*What this task involves:* Retype all of the lines below with no changes.

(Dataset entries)
• • • • • • •

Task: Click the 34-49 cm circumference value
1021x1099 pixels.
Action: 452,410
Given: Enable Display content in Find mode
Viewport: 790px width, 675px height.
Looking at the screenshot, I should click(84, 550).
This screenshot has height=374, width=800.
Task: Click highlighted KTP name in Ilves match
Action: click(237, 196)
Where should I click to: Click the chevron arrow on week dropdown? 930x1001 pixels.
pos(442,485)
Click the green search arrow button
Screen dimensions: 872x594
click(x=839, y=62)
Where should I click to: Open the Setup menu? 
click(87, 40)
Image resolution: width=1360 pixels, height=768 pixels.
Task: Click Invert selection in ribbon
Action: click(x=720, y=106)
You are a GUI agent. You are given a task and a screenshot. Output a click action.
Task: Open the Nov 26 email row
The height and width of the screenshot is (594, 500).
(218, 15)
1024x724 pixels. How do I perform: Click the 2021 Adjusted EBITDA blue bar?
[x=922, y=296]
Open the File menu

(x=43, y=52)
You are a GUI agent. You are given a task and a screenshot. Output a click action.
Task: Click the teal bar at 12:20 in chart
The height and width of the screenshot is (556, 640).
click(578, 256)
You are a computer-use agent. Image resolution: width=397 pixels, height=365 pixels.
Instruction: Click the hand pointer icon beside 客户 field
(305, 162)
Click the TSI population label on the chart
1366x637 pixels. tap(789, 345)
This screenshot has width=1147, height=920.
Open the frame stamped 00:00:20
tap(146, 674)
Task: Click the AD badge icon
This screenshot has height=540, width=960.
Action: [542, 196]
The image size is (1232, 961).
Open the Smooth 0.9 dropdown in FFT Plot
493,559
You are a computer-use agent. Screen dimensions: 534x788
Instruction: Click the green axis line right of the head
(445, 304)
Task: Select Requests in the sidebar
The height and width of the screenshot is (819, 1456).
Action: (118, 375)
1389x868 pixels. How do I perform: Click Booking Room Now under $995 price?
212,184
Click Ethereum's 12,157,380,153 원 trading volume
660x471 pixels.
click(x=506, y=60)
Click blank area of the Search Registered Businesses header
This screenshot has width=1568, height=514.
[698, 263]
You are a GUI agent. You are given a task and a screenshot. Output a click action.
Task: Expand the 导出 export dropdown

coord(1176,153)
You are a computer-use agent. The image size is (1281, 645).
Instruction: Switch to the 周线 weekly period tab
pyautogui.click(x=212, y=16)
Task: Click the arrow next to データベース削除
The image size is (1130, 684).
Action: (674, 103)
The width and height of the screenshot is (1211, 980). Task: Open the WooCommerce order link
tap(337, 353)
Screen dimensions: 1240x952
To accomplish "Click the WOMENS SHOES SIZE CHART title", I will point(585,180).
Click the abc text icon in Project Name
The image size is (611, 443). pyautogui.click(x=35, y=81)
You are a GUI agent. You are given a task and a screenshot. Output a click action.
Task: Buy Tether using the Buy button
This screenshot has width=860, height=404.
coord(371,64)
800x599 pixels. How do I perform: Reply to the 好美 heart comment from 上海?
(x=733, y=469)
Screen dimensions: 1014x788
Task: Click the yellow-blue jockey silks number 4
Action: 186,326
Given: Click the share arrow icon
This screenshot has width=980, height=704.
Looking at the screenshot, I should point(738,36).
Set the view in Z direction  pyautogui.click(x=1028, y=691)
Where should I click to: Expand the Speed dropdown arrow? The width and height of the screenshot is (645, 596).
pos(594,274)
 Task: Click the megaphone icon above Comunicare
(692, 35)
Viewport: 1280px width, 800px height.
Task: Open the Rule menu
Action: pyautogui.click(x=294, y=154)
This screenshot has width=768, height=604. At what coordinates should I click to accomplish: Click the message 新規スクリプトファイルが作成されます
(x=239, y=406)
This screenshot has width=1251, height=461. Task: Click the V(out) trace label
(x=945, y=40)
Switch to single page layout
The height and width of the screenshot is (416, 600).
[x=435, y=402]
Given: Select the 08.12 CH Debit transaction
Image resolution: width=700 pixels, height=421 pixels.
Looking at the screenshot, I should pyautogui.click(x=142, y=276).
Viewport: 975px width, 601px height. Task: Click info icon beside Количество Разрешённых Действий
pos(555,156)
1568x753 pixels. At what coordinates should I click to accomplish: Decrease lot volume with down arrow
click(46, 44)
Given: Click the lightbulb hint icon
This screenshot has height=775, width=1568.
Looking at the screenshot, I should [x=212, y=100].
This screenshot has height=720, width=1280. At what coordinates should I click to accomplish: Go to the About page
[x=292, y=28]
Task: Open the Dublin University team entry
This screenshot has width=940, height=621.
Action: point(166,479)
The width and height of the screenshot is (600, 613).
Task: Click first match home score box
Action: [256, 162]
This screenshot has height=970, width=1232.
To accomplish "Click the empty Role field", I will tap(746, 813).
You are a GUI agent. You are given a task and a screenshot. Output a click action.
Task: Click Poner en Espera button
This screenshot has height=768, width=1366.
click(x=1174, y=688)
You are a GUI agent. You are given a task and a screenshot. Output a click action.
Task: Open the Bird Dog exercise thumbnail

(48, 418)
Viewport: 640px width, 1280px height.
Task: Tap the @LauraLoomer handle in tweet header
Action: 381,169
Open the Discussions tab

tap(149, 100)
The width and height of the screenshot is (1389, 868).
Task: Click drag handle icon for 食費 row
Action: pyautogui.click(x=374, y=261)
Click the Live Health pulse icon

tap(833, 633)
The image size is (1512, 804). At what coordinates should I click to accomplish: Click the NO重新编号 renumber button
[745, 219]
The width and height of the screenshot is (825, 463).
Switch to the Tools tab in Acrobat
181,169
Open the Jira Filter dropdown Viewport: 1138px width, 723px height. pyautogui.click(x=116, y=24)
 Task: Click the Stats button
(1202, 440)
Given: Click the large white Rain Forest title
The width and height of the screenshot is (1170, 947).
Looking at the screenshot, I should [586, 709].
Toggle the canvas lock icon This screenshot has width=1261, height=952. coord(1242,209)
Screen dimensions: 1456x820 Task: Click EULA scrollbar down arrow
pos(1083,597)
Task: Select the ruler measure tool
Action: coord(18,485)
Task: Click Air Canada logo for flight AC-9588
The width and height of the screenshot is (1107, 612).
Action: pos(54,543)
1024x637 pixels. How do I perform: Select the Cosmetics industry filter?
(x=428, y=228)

• • • • • • •

*Exercise output:*
Task: Click the 34-49 cm circumference value
1021x1099 pixels.
Action: 452,410
Given: Enable Display content in Find mode
Viewport: 790px width, 675px height.
Looking at the screenshot, I should click(84, 550).
This screenshot has height=374, width=800.
Task: Click highlighted KTP name in Ilves match
Action: click(237, 196)
Where should I click to: Click the chevron arrow on week dropdown? 930x1001 pixels.
pos(442,485)
Click the green search arrow button
Screen dimensions: 872x594
click(x=839, y=62)
Where should I click to: Open the Setup menu? 
click(87, 40)
Image resolution: width=1360 pixels, height=768 pixels.
Task: Click Invert selection in ribbon
Action: click(x=720, y=106)
You are a GUI agent. You are given a task and a screenshot. Output a click action.
Task: Open the Nov 26 email row
The height and width of the screenshot is (594, 500).
(218, 15)
1024x724 pixels. How do I perform: Click the 2021 Adjusted EBITDA blue bar?
[x=922, y=296]
Open the File menu

(x=43, y=52)
You are a GUI agent. You are given a task and a screenshot. Output a click action.
Task: Click the teal bar at 12:20 in chart
The height and width of the screenshot is (556, 640).
click(578, 256)
You are a computer-use agent. Image resolution: width=397 pixels, height=365 pixels.
Instruction: Click the hand pointer icon beside 客户 field
(305, 162)
Click the TSI population label on the chart
1366x637 pixels. tap(789, 345)
This screenshot has width=1147, height=920.
Open the frame stamped 00:00:20
tap(146, 674)
Task: Click the AD badge icon
This screenshot has height=540, width=960.
Action: [542, 196]
The image size is (1232, 961).
Open the Smooth 0.9 dropdown in FFT Plot
493,559
You are a computer-use agent. Screen dimensions: 534x788
Instruction: Click the green axis line right of the head
(445, 304)
Task: Select Requests in the sidebar
The height and width of the screenshot is (819, 1456).
Action: (118, 375)
1389x868 pixels. How do I perform: Click Booking Room Now under $995 price?
212,184
Click Ethereum's 12,157,380,153 원 trading volume
660x471 pixels.
click(x=506, y=60)
Click blank area of the Search Registered Businesses header
This screenshot has width=1568, height=514.
[698, 263]
You are a GUI agent. You are given a task and a screenshot. Output a click action.
Task: Expand the 导出 export dropdown

coord(1176,153)
You are a computer-use agent. The image size is (1281, 645).
Instruction: Switch to the 周线 weekly period tab
pyautogui.click(x=212, y=16)
Task: Click the arrow next to データベース削除
The image size is (1130, 684).
Action: (674, 103)
The width and height of the screenshot is (1211, 980). Task: Open the WooCommerce order link
tap(337, 353)
Screen dimensions: 1240x952
To accomplish "Click the WOMENS SHOES SIZE CHART title", I will point(585,180).
Click the abc text icon in Project Name
The image size is (611, 443). pyautogui.click(x=35, y=81)
You are a GUI agent. You are given a task and a screenshot. Output a click action.
Task: Buy Tether using the Buy button
This screenshot has width=860, height=404.
coord(371,64)
800x599 pixels. How do I perform: Reply to the 好美 heart comment from 上海?
(x=733, y=469)
Screen dimensions: 1014x788
Task: Click the yellow-blue jockey silks number 4
Action: 186,326
Given: Click the share arrow icon
This screenshot has width=980, height=704.
Looking at the screenshot, I should point(738,36).
Set the view in Z direction  pyautogui.click(x=1028, y=691)
Where should I click to: Expand the Speed dropdown arrow? The width and height of the screenshot is (645, 596).
pos(594,274)
 Task: Click the megaphone icon above Comunicare
(692, 35)
Viewport: 1280px width, 800px height.
Task: Open the Rule menu
Action: pyautogui.click(x=294, y=154)
This screenshot has width=768, height=604. At what coordinates should I click to accomplish: Click the message 新規スクリプトファイルが作成されます
(x=239, y=406)
This screenshot has width=1251, height=461. Task: Click the V(out) trace label
(x=945, y=40)
Switch to single page layout
The height and width of the screenshot is (416, 600).
[x=435, y=402]
Given: Select the 08.12 CH Debit transaction
Image resolution: width=700 pixels, height=421 pixels.
Looking at the screenshot, I should pyautogui.click(x=142, y=276).
Viewport: 975px width, 601px height. Task: Click info icon beside Количество Разрешённых Действий
pos(555,156)
1568x753 pixels. At what coordinates should I click to accomplish: Decrease lot volume with down arrow
click(46, 44)
Given: Click the lightbulb hint icon
This screenshot has height=775, width=1568.
Looking at the screenshot, I should [x=212, y=100].
This screenshot has height=720, width=1280. At what coordinates should I click to accomplish: Go to the About page
[x=292, y=28]
Task: Open the Dublin University team entry
This screenshot has width=940, height=621.
Action: point(166,479)
The width and height of the screenshot is (600, 613).
Task: Click first match home score box
Action: [256, 162]
This screenshot has height=970, width=1232.
To accomplish "Click the empty Role field", I will tap(746, 813).
You are a GUI agent. You are given a task and a screenshot. Output a click action.
Task: Click Poner en Espera button
This screenshot has height=768, width=1366.
click(x=1174, y=688)
You are a GUI agent. You are given a task and a screenshot. Output a click action.
Task: Open the Bird Dog exercise thumbnail

(48, 418)
Viewport: 640px width, 1280px height.
Task: Tap the @LauraLoomer handle in tweet header
Action: 381,169
Open the Discussions tab

tap(149, 100)
The width and height of the screenshot is (1389, 868).
Task: Click drag handle icon for 食費 row
Action: pyautogui.click(x=374, y=261)
Click the Live Health pulse icon

tap(833, 633)
The image size is (1512, 804). At what coordinates should I click to accomplish: Click the NO重新编号 renumber button
[745, 219]
The width and height of the screenshot is (825, 463).
Switch to the Tools tab in Acrobat
181,169
Open the Jira Filter dropdown Viewport: 1138px width, 723px height. pyautogui.click(x=116, y=24)
 Task: Click the Stats button
(1202, 440)
Given: Click the large white Rain Forest title
The width and height of the screenshot is (1170, 947).
Looking at the screenshot, I should [586, 709].
Toggle the canvas lock icon This screenshot has width=1261, height=952. coord(1242,209)
Screen dimensions: 1456x820 Task: Click EULA scrollbar down arrow
pos(1083,597)
Task: Select the ruler measure tool
Action: coord(18,485)
Task: Click Air Canada logo for flight AC-9588
The width and height of the screenshot is (1107, 612).
Action: pos(54,543)
1024x637 pixels. How do I perform: Select the Cosmetics industry filter?
(x=428, y=228)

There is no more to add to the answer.